#### [Exercise goal]
Return every line in the entries below where the word "Task" shows up.

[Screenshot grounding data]
------------------------------------------------

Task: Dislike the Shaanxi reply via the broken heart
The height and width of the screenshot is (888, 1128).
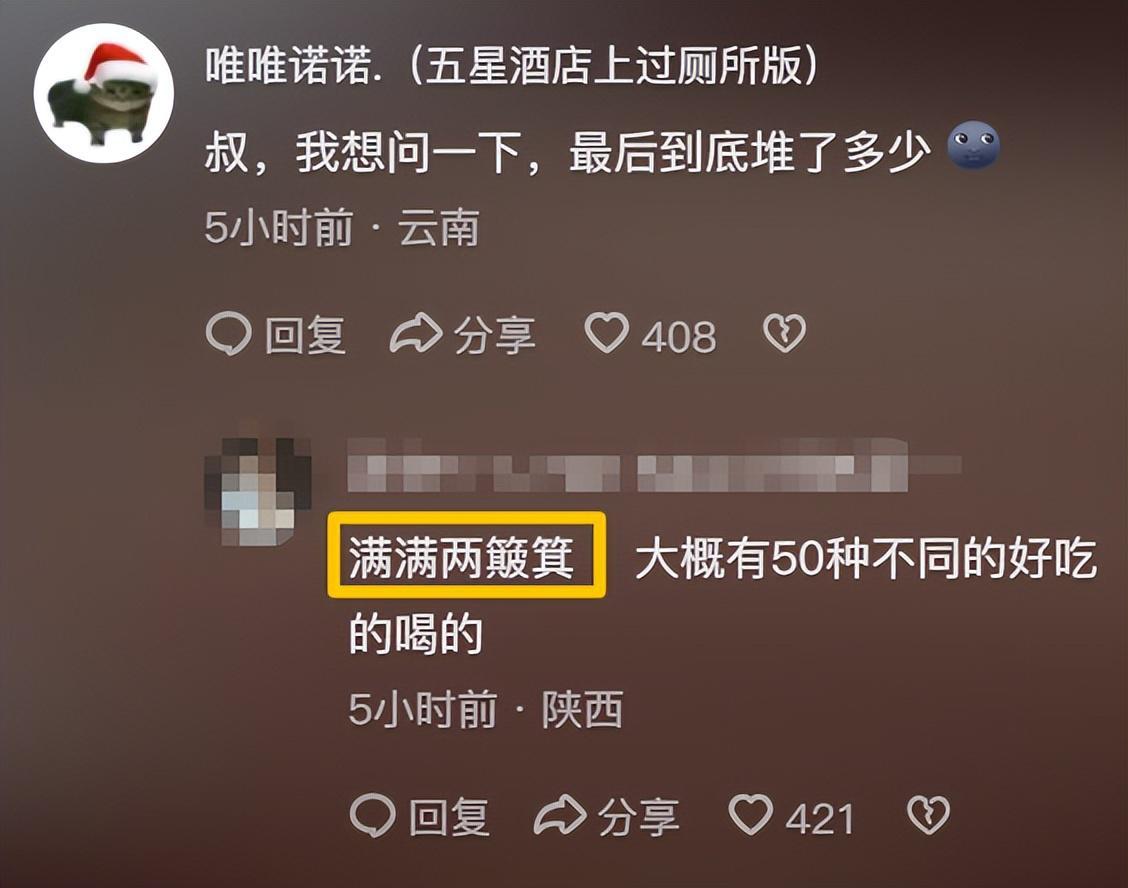Action: [928, 815]
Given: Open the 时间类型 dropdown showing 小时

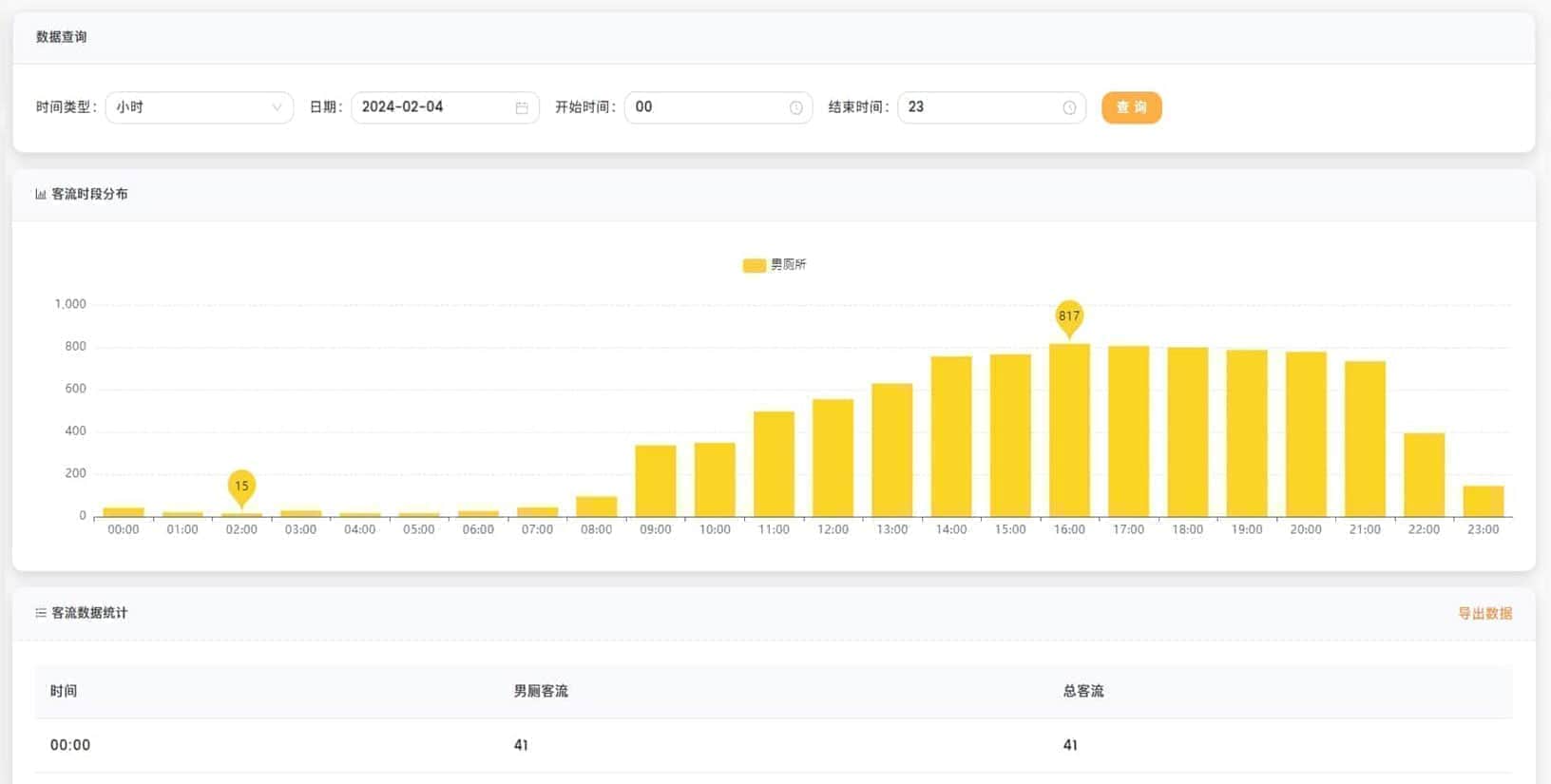Looking at the screenshot, I should 190,107.
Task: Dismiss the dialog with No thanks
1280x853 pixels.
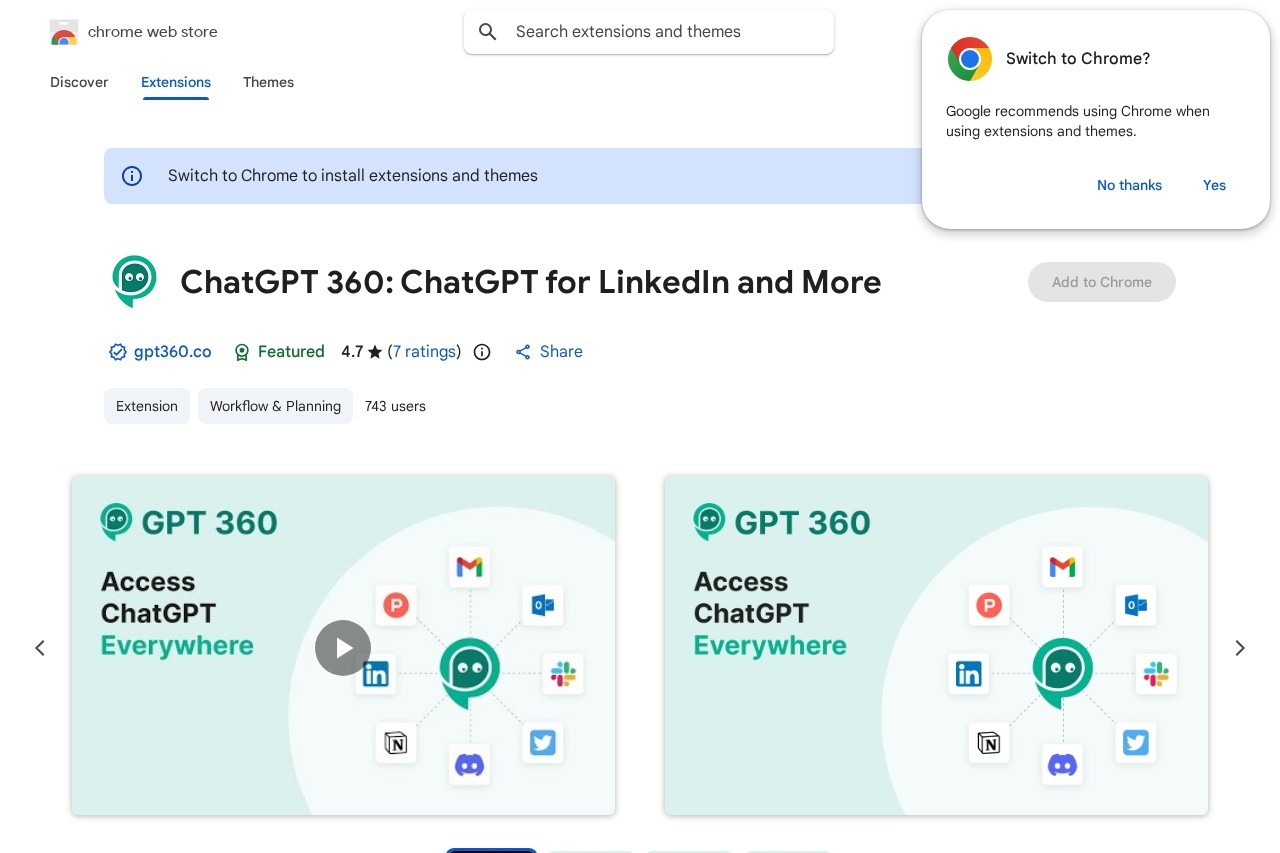Action: tap(1129, 185)
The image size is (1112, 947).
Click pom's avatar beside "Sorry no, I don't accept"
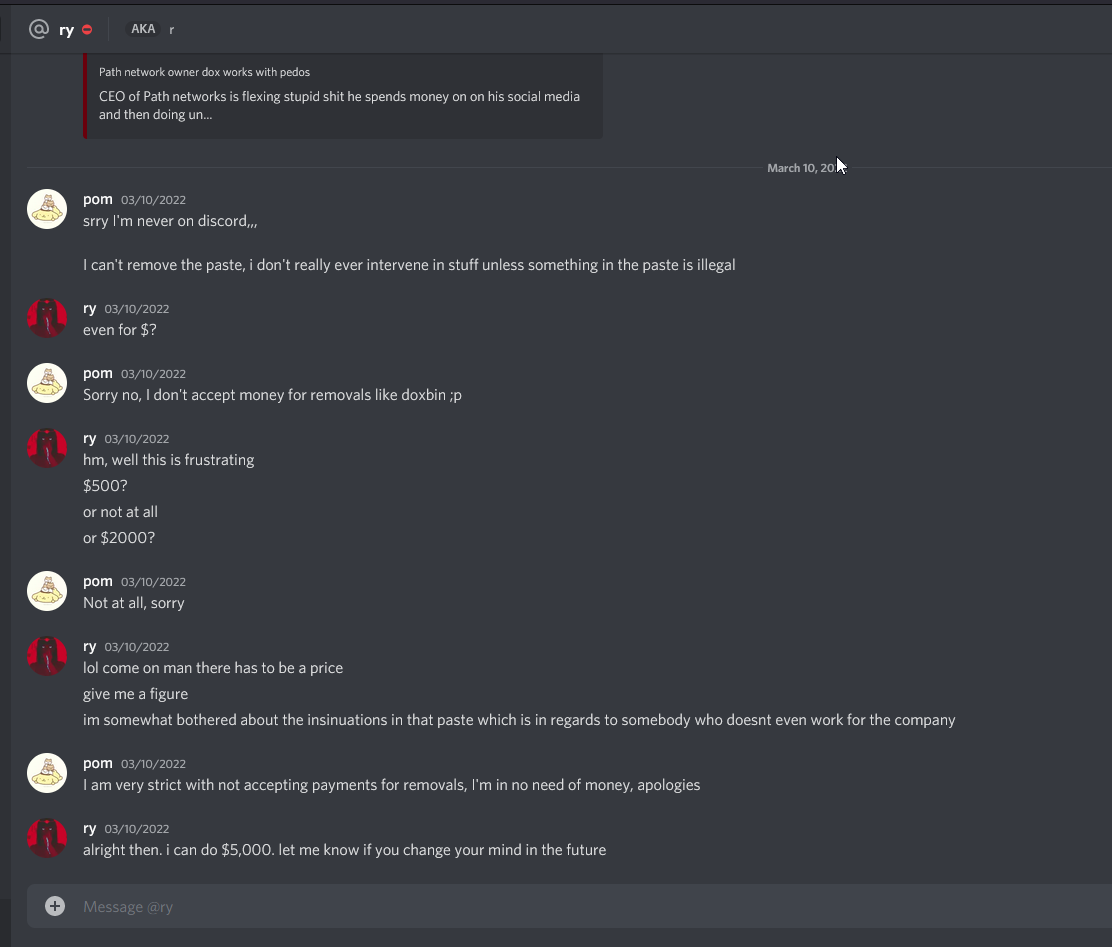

------------------------------------------------

#### [Completed exercise]
Task: Dislike the Shaanxi reply via the broken heart
Task: Dismiss the dialog with No thanks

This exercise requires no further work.